## Work item
Output all of the data below without changing a word, and exclude the pictures.

## Exercise data
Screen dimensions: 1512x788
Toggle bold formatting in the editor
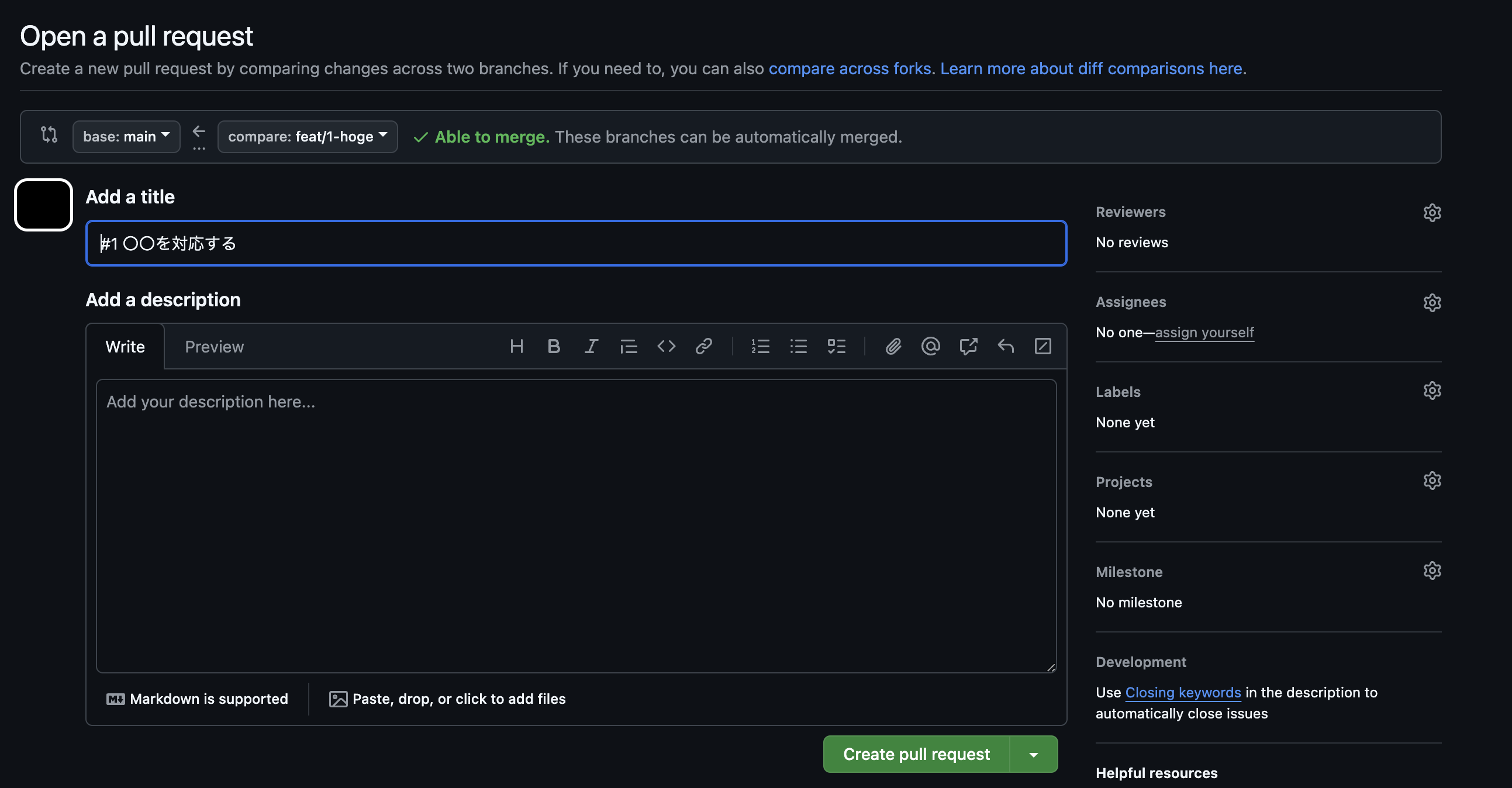pyautogui.click(x=554, y=346)

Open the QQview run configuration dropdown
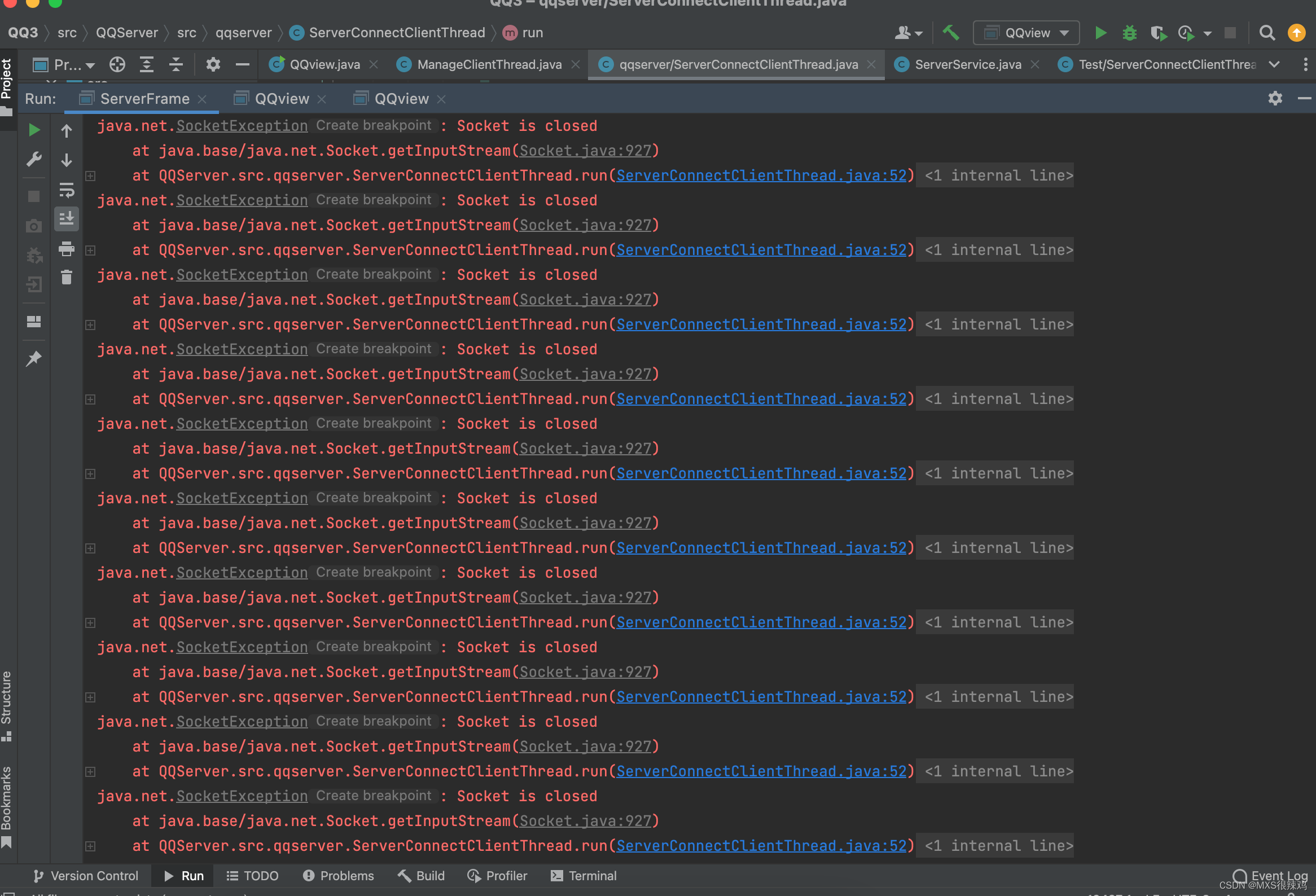pyautogui.click(x=1026, y=33)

## Output for this exercise
Screen dimensions: 1512x788
Toggle bold formatting in the editor
pyautogui.click(x=554, y=346)

Open the QQview run configuration dropdown
pyautogui.click(x=1026, y=33)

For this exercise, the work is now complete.